People are hesitant to admit this, always desiring to be on top. To be the best and the most developed. Since we seem to have great difficulty simply living alongside one another, we tend to keep score: higher/ lower; bigger/ smaller; better/ worse; superior/ inferior. One result of this scoring system is that we consider ourselves vastly superior to our animal sisters and brothers–– superior in intelligence, capacity for reason, emotion, creativity and relationship.
Carl Safina, marine conservationist, professor and author, challenges this notion of superiority, stating humans are not necessarily unique (or superior), but simply the most extreme: capable of the most compassion and the worst violence; possessing the greatest capacity for creativity and at the same time most able and willing to inflict destruction on one another and on other inhabitants of this planet.
Yet, animals do not respond in kind. Certainly, they will protect and defend themselves and their own, but humans display vastly more aggression. At times, animals choose to exhibit unsurpassed magnanimity towards humans.

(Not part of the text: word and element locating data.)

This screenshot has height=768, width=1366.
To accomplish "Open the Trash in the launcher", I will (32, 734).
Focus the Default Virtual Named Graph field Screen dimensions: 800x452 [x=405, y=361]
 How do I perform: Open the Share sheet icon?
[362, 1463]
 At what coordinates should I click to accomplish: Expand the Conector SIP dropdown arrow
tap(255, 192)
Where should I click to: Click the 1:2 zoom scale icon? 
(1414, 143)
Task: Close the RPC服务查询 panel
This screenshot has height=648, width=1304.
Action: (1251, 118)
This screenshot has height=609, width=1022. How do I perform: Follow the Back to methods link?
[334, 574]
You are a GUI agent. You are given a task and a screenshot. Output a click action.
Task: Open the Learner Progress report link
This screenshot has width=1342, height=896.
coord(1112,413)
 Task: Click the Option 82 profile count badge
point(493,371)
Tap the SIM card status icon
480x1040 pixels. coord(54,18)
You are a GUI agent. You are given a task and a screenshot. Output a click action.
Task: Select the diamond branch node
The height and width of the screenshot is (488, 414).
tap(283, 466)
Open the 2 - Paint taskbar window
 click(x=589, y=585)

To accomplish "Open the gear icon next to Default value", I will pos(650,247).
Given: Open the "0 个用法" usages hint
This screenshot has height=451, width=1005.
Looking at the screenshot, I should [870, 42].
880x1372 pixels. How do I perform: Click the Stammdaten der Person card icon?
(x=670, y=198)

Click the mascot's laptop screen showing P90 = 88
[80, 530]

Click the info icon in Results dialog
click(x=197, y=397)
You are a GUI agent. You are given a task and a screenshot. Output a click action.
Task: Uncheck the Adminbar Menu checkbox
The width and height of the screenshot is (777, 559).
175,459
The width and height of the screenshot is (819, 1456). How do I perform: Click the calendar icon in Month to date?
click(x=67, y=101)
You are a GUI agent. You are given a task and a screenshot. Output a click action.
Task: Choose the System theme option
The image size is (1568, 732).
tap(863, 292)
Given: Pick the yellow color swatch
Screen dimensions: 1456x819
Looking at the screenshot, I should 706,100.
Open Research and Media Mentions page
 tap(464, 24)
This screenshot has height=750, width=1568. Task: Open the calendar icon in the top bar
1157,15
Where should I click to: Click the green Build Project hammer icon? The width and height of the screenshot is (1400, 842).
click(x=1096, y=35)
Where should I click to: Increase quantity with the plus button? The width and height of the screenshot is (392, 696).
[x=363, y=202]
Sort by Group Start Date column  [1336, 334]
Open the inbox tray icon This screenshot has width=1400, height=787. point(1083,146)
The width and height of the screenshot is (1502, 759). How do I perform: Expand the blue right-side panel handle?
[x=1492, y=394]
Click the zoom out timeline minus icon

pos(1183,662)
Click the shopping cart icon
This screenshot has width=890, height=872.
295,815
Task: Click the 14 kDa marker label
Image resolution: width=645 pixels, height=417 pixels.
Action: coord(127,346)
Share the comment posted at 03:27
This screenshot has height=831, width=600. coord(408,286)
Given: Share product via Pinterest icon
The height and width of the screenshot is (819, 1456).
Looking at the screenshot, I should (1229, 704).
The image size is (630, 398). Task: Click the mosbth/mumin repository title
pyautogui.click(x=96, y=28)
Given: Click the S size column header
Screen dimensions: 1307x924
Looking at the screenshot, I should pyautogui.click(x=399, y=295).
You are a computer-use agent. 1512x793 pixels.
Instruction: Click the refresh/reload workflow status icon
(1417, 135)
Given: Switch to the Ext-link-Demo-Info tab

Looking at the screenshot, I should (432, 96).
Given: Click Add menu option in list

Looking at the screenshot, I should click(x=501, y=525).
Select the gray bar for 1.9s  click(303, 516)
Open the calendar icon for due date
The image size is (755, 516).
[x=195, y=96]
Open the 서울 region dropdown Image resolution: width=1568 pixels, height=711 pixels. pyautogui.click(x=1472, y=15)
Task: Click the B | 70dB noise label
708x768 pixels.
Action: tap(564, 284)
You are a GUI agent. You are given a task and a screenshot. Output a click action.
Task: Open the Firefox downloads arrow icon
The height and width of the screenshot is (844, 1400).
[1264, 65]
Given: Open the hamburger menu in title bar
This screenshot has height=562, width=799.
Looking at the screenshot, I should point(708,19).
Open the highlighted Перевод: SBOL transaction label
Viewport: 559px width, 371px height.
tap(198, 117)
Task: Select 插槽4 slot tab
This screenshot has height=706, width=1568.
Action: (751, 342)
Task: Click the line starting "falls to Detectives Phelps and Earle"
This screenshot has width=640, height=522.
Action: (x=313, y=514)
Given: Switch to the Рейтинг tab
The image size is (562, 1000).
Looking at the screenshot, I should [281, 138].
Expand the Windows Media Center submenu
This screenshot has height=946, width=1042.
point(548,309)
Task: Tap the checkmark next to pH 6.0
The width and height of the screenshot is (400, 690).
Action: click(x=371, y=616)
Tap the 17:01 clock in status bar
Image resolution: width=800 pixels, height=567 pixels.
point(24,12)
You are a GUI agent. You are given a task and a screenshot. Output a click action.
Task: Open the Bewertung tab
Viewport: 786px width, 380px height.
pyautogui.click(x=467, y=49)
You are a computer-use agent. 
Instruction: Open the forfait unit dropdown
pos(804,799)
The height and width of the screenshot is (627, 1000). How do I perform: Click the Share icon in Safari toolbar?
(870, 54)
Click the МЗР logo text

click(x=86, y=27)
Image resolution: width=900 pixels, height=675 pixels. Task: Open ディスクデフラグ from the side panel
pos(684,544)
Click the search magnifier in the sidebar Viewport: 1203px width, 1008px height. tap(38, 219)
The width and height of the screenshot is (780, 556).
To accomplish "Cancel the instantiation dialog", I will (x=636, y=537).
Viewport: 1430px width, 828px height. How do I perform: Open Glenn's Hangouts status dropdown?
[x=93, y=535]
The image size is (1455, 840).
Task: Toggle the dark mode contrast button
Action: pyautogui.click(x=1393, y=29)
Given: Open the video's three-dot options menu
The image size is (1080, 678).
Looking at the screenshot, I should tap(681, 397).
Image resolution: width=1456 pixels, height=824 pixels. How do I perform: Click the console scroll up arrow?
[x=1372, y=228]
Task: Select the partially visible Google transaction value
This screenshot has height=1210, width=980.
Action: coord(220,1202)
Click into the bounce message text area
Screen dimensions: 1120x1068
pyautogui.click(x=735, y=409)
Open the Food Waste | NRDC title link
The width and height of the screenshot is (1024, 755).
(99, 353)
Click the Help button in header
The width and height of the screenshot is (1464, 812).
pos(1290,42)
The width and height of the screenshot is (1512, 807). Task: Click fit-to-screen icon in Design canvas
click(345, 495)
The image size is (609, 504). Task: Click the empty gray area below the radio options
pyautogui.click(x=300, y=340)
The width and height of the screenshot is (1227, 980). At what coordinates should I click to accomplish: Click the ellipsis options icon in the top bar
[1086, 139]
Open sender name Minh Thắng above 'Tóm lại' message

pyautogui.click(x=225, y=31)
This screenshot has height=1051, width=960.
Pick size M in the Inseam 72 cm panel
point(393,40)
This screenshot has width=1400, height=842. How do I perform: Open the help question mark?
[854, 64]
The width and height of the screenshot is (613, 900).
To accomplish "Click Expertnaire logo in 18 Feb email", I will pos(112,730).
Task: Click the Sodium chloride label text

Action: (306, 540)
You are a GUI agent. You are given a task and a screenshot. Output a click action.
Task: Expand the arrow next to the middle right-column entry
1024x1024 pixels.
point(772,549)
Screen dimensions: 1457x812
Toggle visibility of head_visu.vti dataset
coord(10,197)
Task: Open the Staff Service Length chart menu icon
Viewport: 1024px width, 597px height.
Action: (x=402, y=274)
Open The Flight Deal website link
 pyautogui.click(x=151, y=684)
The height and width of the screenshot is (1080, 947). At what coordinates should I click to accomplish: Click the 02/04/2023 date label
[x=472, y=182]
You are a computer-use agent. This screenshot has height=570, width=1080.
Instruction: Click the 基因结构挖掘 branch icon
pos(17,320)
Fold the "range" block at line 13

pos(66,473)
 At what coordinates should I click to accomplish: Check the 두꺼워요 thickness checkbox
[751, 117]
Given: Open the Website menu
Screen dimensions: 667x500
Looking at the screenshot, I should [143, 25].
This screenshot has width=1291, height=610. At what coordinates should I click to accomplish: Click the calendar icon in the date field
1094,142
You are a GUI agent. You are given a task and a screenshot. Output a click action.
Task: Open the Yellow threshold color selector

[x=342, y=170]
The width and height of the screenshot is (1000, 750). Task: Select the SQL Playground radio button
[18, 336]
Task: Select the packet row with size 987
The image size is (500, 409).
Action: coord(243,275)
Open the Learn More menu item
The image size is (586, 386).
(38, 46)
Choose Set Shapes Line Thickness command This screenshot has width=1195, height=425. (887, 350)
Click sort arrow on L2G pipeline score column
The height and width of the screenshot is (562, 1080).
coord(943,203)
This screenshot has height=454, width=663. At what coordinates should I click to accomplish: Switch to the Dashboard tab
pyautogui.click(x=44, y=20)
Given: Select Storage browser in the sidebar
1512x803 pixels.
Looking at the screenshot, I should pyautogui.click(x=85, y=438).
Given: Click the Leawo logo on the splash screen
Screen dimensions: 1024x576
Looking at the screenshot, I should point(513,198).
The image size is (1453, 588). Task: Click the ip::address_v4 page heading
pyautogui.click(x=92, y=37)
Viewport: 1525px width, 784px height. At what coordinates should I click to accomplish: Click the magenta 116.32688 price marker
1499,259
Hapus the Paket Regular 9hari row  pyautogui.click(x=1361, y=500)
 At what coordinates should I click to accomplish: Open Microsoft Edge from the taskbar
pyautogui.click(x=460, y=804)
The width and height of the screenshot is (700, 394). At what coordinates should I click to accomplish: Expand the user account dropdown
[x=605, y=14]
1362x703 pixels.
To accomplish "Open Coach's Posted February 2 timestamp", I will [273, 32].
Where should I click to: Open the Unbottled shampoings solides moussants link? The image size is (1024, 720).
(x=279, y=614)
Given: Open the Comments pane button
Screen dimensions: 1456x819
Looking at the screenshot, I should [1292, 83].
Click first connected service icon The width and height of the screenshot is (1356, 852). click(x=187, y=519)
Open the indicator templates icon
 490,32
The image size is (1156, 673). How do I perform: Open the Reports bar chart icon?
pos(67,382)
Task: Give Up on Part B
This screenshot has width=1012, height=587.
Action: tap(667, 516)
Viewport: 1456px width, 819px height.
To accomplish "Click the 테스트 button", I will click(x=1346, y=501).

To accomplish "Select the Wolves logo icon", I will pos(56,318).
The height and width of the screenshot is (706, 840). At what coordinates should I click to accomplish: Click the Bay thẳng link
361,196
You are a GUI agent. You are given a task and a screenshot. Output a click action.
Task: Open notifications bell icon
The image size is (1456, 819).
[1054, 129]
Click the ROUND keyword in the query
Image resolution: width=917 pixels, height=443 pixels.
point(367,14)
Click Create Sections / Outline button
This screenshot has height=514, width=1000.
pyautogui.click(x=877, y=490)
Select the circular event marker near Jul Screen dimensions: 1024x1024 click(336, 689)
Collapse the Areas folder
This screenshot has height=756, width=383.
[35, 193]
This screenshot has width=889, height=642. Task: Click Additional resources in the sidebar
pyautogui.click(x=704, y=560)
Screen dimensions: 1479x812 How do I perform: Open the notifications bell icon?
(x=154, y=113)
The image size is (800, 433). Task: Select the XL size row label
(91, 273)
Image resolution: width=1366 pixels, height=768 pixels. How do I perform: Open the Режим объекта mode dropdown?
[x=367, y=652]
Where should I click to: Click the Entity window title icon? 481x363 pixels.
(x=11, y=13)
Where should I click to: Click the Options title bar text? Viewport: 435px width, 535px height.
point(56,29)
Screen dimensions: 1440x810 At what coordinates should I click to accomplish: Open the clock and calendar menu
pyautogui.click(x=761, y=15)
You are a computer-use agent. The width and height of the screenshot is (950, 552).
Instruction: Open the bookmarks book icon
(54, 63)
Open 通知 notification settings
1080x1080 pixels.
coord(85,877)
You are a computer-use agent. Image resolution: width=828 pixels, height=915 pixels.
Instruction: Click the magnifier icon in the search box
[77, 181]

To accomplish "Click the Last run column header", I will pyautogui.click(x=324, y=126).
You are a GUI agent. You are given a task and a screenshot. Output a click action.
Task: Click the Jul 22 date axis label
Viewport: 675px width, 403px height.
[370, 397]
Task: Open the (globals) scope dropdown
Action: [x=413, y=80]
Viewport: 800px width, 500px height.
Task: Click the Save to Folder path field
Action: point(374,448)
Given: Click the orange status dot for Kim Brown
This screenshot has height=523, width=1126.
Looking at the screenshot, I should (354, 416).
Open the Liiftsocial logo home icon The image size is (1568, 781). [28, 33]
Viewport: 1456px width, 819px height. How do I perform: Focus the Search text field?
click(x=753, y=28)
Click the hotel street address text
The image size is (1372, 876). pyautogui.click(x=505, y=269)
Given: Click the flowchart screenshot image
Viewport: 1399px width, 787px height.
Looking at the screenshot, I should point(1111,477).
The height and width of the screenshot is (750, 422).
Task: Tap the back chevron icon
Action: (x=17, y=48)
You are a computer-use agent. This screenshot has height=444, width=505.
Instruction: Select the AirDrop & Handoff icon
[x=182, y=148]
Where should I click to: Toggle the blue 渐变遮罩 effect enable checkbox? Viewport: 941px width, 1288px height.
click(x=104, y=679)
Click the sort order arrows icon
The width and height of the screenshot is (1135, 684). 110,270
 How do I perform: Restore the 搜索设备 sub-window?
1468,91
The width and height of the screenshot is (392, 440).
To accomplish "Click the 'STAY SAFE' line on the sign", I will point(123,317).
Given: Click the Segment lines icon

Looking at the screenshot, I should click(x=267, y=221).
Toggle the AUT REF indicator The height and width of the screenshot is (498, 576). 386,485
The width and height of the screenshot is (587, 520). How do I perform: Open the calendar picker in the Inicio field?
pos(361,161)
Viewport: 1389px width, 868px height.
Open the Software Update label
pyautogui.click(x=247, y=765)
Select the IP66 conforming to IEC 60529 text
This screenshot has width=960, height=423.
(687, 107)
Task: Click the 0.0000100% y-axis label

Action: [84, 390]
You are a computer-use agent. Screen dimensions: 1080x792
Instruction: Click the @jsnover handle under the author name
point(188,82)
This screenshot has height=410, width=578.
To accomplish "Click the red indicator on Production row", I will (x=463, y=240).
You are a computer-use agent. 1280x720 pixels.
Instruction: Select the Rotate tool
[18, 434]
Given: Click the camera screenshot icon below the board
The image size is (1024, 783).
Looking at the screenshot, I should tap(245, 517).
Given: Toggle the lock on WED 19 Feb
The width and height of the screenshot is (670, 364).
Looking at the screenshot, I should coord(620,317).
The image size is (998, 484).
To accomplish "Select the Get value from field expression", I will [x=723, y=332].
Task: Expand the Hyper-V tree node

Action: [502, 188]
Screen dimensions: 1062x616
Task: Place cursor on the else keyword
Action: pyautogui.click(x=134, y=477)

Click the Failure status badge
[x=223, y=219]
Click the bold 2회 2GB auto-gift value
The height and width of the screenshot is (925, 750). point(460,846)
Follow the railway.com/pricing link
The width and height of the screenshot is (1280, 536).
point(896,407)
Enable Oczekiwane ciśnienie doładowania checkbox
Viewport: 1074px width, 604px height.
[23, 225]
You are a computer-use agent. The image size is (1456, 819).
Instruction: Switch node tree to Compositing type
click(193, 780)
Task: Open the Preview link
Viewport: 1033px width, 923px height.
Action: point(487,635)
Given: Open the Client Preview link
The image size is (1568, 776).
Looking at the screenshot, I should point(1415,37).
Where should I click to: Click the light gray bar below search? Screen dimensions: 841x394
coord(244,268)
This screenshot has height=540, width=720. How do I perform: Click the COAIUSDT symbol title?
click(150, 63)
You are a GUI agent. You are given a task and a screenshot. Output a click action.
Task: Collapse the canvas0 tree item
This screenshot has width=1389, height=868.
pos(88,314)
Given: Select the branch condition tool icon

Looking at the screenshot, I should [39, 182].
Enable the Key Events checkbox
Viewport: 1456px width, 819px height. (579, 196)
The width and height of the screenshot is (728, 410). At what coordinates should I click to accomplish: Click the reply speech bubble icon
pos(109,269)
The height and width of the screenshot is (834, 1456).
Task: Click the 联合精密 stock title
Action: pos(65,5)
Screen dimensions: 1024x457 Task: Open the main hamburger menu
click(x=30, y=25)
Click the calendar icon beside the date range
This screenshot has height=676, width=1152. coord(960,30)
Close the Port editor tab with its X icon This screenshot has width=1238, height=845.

Focusing this phenomenon on the family dog, it may surprise us that not WE but THEY seem to provide the greatest benefit in the human / canine relationship. If we are observant, we will be humbled by the fact that characteristics, effortlessly displayed in our pets, are the very same qualities we strive for and often fall short in attaining. Take gratitude, for example. My darling Maltese––gone since September 11, 2015––waited hours for his human to return home to love on, walk with and feed him. When I walked in the door, he did not unleash venom or aggression for having been left alone while I was away working. His tail wagging knew no bounds––he simply adored the moment he was again joined by his human.
But me? My mind would play all kinds of games when similarly “neglected”: It’s been weeks since I heard from her, it’s about time she called. I didn’t do anything to deserve this silence!
And then there’s unconditional love. What about the times I would become impatient with my furry family member? At times he was distracted on walks, simply delighted by all the sounds, smells and sights of the outdoors. But, I had a goal and a time limit, giving rise to frustration at his digressions. However, my dog wasn’t frustrated. On the contrary, he not only endured my impatient scolding––calls to move on, to hurry––but reciprocated with lavish love the very next moment. How did he do that?
Why is my dog, (whether instinctively or cognitively is actually irrelevant) capable of exhibiting the very virtue I strive for, fail at, attempt repeatedly, become frustrated over failing yet again? The list of virtues seems endless:
kindness,
patience,
resiliency,
forgiveness,
encouragement,
empathy,
sensitivity,
contentment,
the innate ability to live in the moment.
My furry family member expressed––indeed he lived them all.
And what about me? I exhibit these qualities periodically. Sporadically. Brokenly. With enormous, conscious effort.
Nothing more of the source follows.